DeepMind released GenCast as an open model. Its code is distributed under the Apache 2.0 licence, and the trained model weights are made available under a Creative Commons Attribution-NonCommercial-ShareAlike 4.0 (CC BY-NC-SA 4.0) licence, alongside GraphCast in the same public repository [6]. Several pretrained checkpoints were published, including a 0.25-degree model trained on data up to 2019, an operational variant fine-tuned on ECMWF HRES analyses, and smaller 1.0-degree models, one of which is light enough to run in a free cloud notebook [6].
GenCast and GraphCast were subsequently incorporated into Google's WeatherNext family of forecasting products, with the diffusion-based ensemble model corresponding to the "Gen" component, making the forecasts available through services such as Google Earth Engine and BigQuery [2][7]. In November 2025 DeepMind announced WeatherNext 2, a successor that it reported was faster and more skilful than the earlier WeatherNext model [7].
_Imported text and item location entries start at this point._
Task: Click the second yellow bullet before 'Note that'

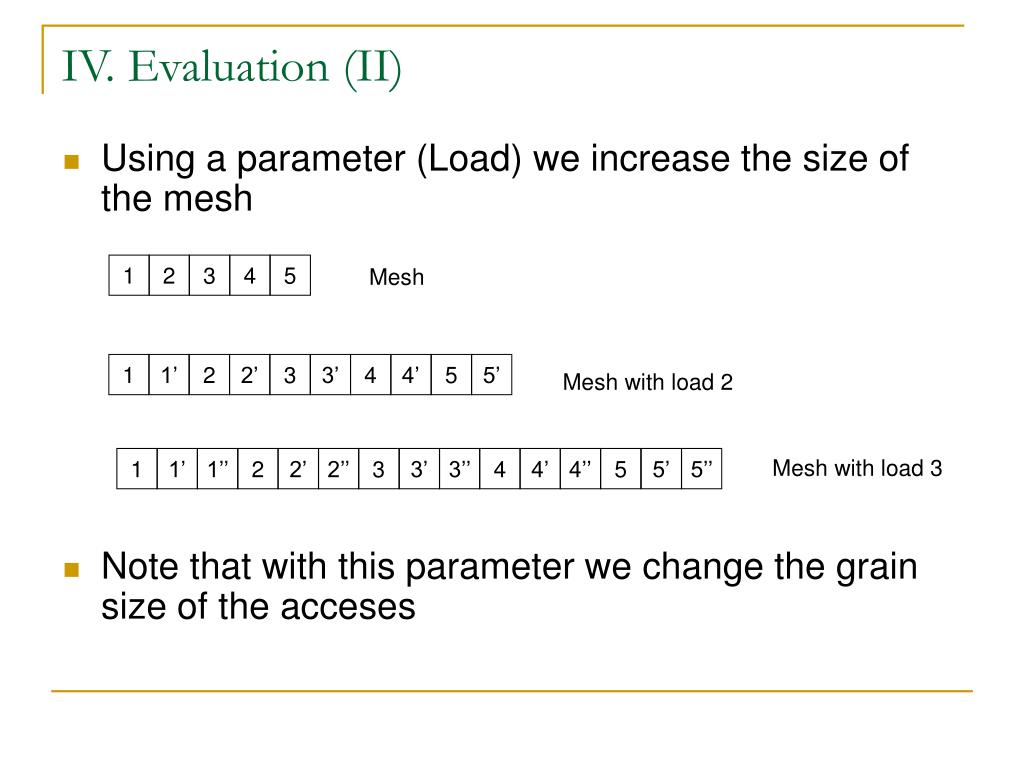Action: [x=72, y=570]
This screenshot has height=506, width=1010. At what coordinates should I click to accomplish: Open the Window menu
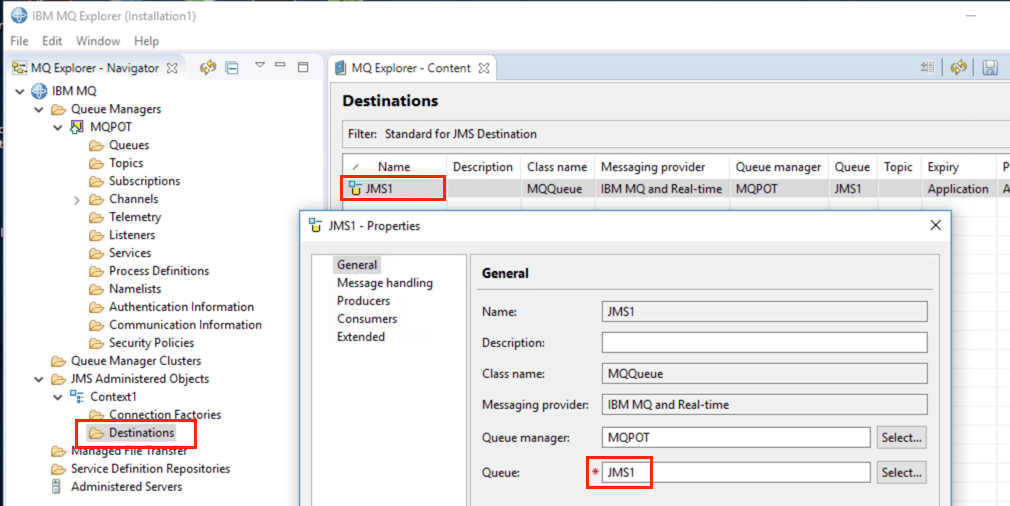pyautogui.click(x=98, y=41)
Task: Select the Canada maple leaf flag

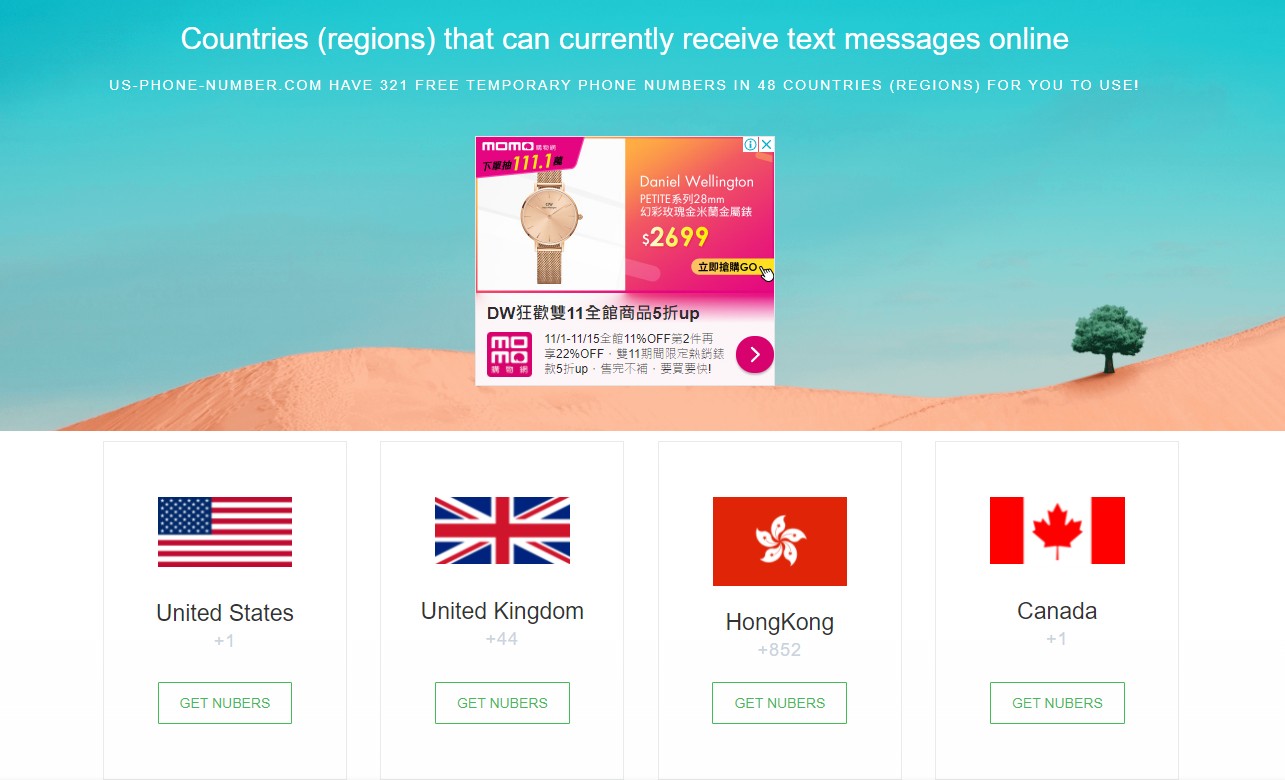Action: pyautogui.click(x=1057, y=531)
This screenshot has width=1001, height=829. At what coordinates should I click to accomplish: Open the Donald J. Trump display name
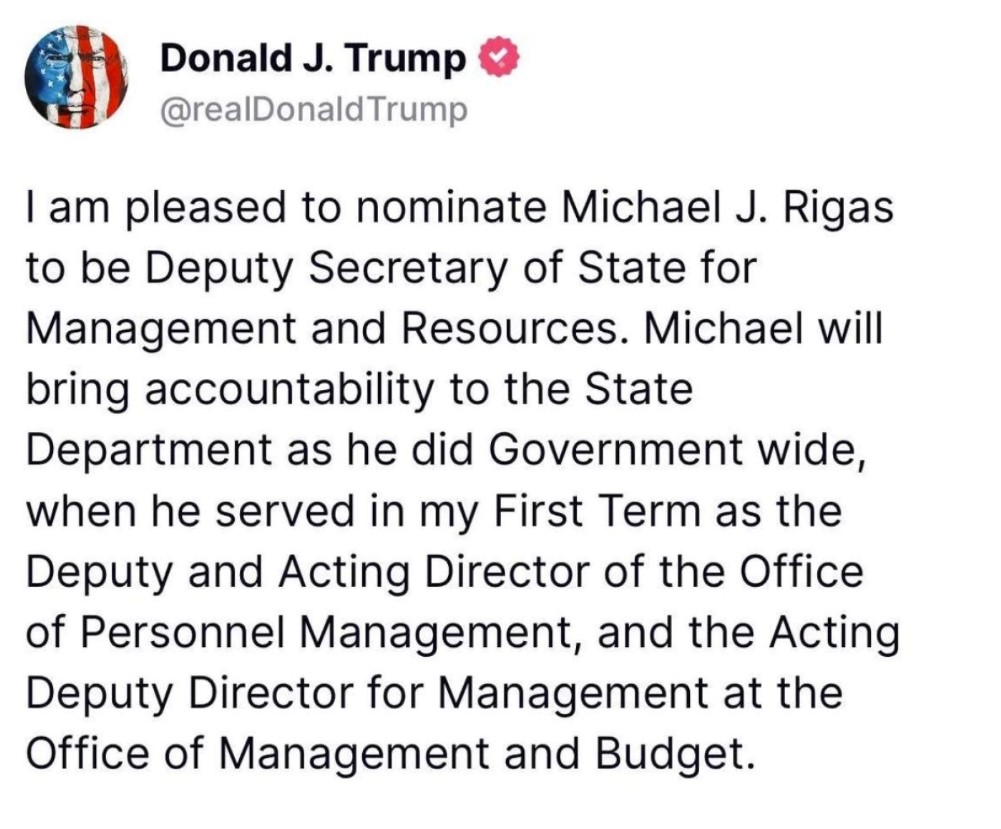tap(313, 60)
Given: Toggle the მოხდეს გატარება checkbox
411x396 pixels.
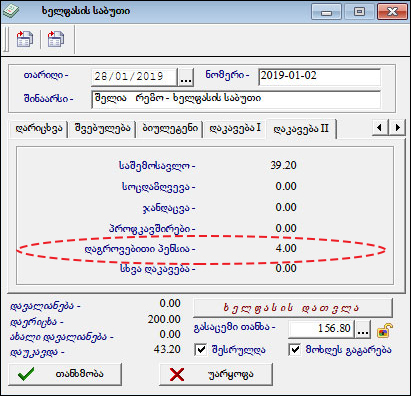Looking at the screenshot, I should (x=295, y=350).
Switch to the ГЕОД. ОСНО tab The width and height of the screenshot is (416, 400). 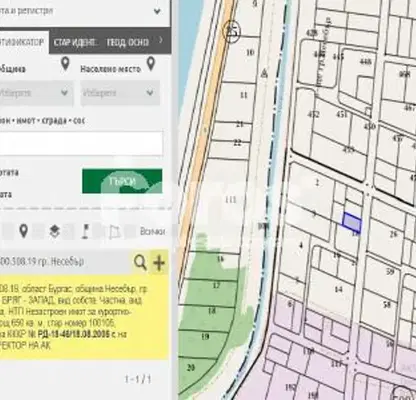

GenCast demonstrated that generative machine learning could deliver probabilistic medium-range forecasts that surpass the best operational physics-based ensemble on the great majority of standard targets, while running orders of magnitude faster at inference time. For the forecasting community it offered both a new methodological template, the use of diffusion models on the sphere, and a concrete signal that data-driven ensembles can complement and in places exceed traditional NWP. The decision to release code, weights and example forecasts lowered the barrier for researchers and forecasters to build on the approach, and the model's integration into Google's WeatherNext products marked an early step toward operational use of machine-learning ensembles [1][2][6].